Top of RECORD EXTRACTS
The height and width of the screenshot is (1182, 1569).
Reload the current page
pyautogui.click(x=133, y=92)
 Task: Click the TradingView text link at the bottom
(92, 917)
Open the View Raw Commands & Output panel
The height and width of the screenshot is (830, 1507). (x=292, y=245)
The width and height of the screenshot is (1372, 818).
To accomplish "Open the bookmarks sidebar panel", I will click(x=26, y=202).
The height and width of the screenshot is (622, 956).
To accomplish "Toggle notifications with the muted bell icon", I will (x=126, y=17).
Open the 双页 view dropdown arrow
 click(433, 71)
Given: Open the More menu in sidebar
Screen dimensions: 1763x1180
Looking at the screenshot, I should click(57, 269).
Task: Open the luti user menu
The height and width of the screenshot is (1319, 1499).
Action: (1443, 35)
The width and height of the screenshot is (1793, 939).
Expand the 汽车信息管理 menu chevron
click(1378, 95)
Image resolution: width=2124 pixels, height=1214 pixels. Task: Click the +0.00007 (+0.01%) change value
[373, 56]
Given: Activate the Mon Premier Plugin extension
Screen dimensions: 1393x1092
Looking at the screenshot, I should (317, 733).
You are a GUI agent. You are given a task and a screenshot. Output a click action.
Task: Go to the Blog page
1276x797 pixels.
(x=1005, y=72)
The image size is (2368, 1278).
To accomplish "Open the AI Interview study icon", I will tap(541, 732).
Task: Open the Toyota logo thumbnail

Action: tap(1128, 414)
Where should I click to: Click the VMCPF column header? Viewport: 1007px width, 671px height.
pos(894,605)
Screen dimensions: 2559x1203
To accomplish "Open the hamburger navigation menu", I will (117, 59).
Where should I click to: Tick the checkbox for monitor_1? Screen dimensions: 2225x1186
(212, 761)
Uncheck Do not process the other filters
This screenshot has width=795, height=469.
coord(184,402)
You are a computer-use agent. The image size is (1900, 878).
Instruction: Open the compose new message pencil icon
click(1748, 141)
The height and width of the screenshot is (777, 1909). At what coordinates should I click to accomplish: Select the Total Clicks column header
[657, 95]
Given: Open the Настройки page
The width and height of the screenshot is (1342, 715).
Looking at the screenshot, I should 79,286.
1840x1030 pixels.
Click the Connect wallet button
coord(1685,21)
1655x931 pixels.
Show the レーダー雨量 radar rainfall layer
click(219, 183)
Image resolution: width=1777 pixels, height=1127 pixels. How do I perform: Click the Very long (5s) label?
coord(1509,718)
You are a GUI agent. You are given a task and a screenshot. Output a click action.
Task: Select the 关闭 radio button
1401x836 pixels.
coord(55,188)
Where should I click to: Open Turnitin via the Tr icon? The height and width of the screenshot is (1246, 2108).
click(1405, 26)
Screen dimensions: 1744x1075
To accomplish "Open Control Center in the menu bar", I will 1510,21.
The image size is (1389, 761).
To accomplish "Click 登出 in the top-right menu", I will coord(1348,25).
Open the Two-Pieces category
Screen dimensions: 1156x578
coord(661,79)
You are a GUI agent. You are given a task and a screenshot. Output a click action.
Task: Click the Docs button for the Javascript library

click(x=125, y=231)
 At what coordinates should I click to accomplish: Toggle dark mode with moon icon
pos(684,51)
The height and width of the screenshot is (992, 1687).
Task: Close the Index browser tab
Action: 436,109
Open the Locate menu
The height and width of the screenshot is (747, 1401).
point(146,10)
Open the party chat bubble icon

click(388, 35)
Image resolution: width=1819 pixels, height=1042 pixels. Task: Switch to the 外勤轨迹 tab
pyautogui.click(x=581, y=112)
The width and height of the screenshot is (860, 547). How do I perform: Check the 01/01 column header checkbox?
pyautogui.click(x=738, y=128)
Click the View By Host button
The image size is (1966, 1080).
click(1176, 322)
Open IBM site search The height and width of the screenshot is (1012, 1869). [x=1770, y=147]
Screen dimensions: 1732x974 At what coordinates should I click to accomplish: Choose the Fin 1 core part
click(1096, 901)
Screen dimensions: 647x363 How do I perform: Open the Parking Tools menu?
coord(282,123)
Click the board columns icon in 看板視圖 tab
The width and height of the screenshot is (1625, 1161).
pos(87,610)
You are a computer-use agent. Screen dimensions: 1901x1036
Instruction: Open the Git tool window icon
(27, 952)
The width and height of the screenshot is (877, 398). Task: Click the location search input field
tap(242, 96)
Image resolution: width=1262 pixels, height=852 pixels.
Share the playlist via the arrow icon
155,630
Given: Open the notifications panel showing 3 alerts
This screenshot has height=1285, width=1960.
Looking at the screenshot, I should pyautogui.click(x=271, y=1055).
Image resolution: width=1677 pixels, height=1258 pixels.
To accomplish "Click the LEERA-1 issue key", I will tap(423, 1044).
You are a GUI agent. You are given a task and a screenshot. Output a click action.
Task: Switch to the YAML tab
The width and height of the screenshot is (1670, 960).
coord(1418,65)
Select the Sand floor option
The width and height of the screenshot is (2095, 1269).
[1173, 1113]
Bottom of RECORD EXTRACTS
> **WORK INSTRUCTION**
Write the data out once more. Keep every word the same.

> **RESPONSE TO THIS TASK**
The height and width of the screenshot is (1182, 1569).
Reload the current page
pyautogui.click(x=133, y=92)
 Task: Click the TradingView text link at the bottom
(92, 917)
Open the View Raw Commands & Output panel
The height and width of the screenshot is (830, 1507). (x=292, y=245)
The width and height of the screenshot is (1372, 818).
To accomplish "Open the bookmarks sidebar panel", I will click(x=26, y=202).
The height and width of the screenshot is (622, 956).
To accomplish "Toggle notifications with the muted bell icon", I will (x=126, y=17).
Open the 双页 view dropdown arrow
 click(433, 71)
Given: Open the More menu in sidebar
Screen dimensions: 1763x1180
Looking at the screenshot, I should click(57, 269).
Task: Open the luti user menu
The height and width of the screenshot is (1319, 1499).
Action: (1443, 35)
The width and height of the screenshot is (1793, 939).
Expand the 汽车信息管理 menu chevron
click(1378, 95)
Image resolution: width=2124 pixels, height=1214 pixels. Task: Click the +0.00007 (+0.01%) change value
[373, 56]
Given: Activate the Mon Premier Plugin extension
Screen dimensions: 1393x1092
Looking at the screenshot, I should (317, 733).
You are a GUI agent. You are given a task and a screenshot. Output a click action.
Task: Go to the Blog page
1276x797 pixels.
(x=1005, y=72)
The image size is (2368, 1278).
To accomplish "Open the AI Interview study icon", I will tap(541, 732).
Task: Open the Toyota logo thumbnail

Action: tap(1128, 414)
Where should I click to: Click the VMCPF column header? Viewport: 1007px width, 671px height.
pos(894,605)
Screen dimensions: 2559x1203
To accomplish "Open the hamburger navigation menu", I will (117, 59).
Where should I click to: Tick the checkbox for monitor_1? Screen dimensions: 2225x1186
(212, 761)
Uncheck Do not process the other filters
This screenshot has width=795, height=469.
coord(184,402)
You are a computer-use agent. The image size is (1900, 878).
Instruction: Open the compose new message pencil icon
click(1748, 141)
The height and width of the screenshot is (777, 1909). At what coordinates should I click to accomplish: Select the Total Clicks column header
[657, 95]
Given: Open the Настройки page
The width and height of the screenshot is (1342, 715).
Looking at the screenshot, I should 79,286.
1840x1030 pixels.
Click the Connect wallet button
coord(1685,21)
1655x931 pixels.
Show the レーダー雨量 radar rainfall layer
click(219, 183)
Image resolution: width=1777 pixels, height=1127 pixels. How do I perform: Click the Very long (5s) label?
coord(1509,718)
You are a GUI agent. You are given a task and a screenshot. Output a click action.
Task: Select the 关闭 radio button
1401x836 pixels.
coord(55,188)
Where should I click to: Open Turnitin via the Tr icon? The height and width of the screenshot is (1246, 2108).
click(1405, 26)
Screen dimensions: 1744x1075
To accomplish "Open Control Center in the menu bar", I will 1510,21.
The image size is (1389, 761).
To accomplish "Click 登出 in the top-right menu", I will coord(1348,25).
Open the Two-Pieces category
Screen dimensions: 1156x578
coord(661,79)
You are a GUI agent. You are given a task and a screenshot. Output a click action.
Task: Click the Docs button for the Javascript library

click(x=125, y=231)
 At what coordinates should I click to accomplish: Toggle dark mode with moon icon
pos(684,51)
The height and width of the screenshot is (992, 1687).
Task: Close the Index browser tab
Action: 436,109
Open the Locate menu
The height and width of the screenshot is (747, 1401).
point(146,10)
Open the party chat bubble icon

click(388, 35)
Image resolution: width=1819 pixels, height=1042 pixels. Task: Switch to the 外勤轨迹 tab
pyautogui.click(x=581, y=112)
The width and height of the screenshot is (860, 547). How do I perform: Check the 01/01 column header checkbox?
pyautogui.click(x=738, y=128)
Click the View By Host button
The image size is (1966, 1080).
click(1176, 322)
Open IBM site search The height and width of the screenshot is (1012, 1869). [x=1770, y=147]
Screen dimensions: 1732x974 At what coordinates should I click to accomplish: Choose the Fin 1 core part
click(1096, 901)
Screen dimensions: 647x363 How do I perform: Open the Parking Tools menu?
coord(282,123)
Click the board columns icon in 看板視圖 tab
The width and height of the screenshot is (1625, 1161).
pos(87,610)
You are a computer-use agent. Screen dimensions: 1901x1036
Instruction: Open the Git tool window icon
(27, 952)
The width and height of the screenshot is (877, 398). Task: Click the location search input field
tap(242, 96)
Image resolution: width=1262 pixels, height=852 pixels.
Share the playlist via the arrow icon
155,630
Given: Open the notifications panel showing 3 alerts
This screenshot has height=1285, width=1960.
Looking at the screenshot, I should pyautogui.click(x=271, y=1055).
Image resolution: width=1677 pixels, height=1258 pixels.
To accomplish "Click the LEERA-1 issue key", I will tap(423, 1044).
You are a GUI agent. You are given a task and a screenshot. Output a click action.
Task: Switch to the YAML tab
The width and height of the screenshot is (1670, 960).
coord(1418,65)
Select the Sand floor option
The width and height of the screenshot is (2095, 1269).
[1173, 1113]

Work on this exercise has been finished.